The same sentence would probably read very differently to you in a passage prefaced by “This passage is from a history of the settlement of the West written by an official U.S. Army historian in 1920.” In that case, you would probably understand that the statement was meant to be positive – that the white European settlers had “civilized” and brought many cultural gifts to the Native Americans. Not being able to know how to interpret an ambiguous statement is very likely to lead to your choosing a wrong answer on the SAT, so it’s better to read the little introductory blurbs and possibly get some useful information, even though you’re possibly wasting a few seconds if the introduction doesn’t contain any useful information.
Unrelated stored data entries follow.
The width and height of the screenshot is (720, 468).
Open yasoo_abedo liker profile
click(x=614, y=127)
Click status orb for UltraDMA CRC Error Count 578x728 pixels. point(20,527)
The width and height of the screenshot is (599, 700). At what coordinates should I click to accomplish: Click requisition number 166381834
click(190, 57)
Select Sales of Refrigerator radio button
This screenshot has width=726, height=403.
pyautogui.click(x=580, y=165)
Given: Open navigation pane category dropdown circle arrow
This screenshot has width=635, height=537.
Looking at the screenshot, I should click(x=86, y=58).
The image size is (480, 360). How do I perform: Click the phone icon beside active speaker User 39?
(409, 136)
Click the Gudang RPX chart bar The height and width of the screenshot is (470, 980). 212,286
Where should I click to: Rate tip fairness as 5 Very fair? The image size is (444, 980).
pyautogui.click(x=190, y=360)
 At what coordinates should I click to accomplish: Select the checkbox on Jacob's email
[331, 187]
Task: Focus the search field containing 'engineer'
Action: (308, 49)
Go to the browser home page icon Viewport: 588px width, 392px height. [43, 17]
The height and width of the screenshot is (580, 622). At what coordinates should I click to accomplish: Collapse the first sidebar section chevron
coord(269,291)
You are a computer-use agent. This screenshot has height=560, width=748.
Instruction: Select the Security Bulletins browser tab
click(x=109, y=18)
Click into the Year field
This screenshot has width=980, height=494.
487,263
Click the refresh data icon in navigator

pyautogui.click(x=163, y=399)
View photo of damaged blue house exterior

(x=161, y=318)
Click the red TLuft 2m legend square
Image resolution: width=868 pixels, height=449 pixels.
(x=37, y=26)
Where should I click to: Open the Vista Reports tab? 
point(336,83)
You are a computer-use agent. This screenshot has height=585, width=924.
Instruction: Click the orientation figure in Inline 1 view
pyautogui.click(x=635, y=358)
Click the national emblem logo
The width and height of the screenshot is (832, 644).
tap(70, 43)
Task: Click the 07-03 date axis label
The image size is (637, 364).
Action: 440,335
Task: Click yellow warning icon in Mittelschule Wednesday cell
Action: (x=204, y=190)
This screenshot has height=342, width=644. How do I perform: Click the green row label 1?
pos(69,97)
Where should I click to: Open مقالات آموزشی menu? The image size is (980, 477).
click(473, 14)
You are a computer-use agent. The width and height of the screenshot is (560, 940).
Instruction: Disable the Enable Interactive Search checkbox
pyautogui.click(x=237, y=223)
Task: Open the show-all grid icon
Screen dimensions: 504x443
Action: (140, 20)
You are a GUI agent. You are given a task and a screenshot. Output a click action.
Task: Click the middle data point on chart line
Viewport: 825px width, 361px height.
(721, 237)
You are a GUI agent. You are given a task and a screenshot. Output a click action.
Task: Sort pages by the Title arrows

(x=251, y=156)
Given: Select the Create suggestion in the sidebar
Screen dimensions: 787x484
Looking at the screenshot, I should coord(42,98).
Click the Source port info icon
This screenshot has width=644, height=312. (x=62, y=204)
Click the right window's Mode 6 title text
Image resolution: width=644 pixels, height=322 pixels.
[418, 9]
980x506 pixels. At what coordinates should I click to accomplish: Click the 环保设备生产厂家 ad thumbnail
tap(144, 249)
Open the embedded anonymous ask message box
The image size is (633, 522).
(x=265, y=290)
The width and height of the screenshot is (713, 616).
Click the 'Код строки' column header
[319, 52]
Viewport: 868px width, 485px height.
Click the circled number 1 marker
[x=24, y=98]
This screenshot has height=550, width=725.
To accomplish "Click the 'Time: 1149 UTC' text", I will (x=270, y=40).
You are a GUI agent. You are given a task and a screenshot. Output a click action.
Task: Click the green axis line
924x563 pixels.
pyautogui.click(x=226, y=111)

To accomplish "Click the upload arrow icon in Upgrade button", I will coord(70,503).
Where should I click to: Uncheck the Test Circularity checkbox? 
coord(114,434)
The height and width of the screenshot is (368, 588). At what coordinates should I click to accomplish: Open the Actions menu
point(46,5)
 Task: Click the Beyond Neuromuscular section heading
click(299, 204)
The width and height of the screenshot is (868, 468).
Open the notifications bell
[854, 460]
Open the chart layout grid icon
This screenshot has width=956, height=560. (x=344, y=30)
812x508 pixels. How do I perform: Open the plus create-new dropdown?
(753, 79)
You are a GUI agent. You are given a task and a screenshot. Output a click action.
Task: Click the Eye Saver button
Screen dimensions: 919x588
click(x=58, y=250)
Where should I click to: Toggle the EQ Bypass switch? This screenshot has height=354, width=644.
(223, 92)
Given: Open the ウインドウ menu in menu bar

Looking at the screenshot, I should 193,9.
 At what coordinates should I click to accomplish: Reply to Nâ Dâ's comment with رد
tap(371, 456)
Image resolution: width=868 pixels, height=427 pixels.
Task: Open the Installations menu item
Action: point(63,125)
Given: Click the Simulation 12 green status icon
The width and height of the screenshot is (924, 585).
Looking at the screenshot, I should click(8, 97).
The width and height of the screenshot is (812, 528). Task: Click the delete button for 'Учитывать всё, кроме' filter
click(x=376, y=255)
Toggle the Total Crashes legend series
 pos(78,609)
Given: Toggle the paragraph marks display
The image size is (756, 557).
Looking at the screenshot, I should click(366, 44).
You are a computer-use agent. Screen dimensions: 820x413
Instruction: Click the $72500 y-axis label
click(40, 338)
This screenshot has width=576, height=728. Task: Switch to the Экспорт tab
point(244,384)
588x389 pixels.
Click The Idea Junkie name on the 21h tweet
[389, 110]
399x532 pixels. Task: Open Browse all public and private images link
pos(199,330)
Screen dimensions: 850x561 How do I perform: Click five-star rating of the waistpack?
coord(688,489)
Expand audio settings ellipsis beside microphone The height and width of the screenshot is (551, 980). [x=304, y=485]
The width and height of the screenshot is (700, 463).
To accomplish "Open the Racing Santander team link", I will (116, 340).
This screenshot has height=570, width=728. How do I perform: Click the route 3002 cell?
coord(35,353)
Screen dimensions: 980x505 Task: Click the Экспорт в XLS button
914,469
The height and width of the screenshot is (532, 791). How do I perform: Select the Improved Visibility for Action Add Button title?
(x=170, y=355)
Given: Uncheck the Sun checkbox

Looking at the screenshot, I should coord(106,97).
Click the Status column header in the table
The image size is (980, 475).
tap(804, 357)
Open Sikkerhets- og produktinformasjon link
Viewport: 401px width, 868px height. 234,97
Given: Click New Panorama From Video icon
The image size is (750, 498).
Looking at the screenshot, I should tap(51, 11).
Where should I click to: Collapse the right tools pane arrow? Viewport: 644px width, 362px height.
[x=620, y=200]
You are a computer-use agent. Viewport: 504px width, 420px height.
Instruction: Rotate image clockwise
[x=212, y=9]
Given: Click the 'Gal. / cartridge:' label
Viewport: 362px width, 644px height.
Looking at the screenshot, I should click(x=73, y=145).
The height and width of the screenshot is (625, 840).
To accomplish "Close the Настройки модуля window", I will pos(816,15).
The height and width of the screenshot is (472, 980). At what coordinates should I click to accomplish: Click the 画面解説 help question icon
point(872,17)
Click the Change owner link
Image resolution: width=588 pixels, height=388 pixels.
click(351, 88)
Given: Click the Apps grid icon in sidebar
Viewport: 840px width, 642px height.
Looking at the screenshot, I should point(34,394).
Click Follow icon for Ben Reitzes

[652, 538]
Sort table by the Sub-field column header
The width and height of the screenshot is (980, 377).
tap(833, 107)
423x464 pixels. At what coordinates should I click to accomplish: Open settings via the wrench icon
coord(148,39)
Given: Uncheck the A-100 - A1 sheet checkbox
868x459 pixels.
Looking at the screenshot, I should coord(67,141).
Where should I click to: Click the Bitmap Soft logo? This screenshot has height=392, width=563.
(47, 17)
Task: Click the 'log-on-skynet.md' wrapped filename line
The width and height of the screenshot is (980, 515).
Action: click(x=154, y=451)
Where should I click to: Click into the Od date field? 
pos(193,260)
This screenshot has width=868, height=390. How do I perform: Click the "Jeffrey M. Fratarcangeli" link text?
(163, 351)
2. Check the Line Numbers to Make Sure You Go Back to the Right Part of the Passage.
SAT question writers may try to trick you by asking a question with two questions that both look right, but where only one answer is right based on the evidence in the lines referenced by number in the questions. If the answer is based on evidence in different line numbers, it’s WRONG. This can be as simple as the same word being used in different ways in different lines of the passage – One sentence may use “page” in sense of “part of a book;” the other may mean “to call someone by a general announcement, as from the front desk of a hotel.” Another “page” may reference a young boy who is part of a nobleman’s court. If you look at the wrong-numbered line, you’ll be suckered by a wrong answer that references the wrong line.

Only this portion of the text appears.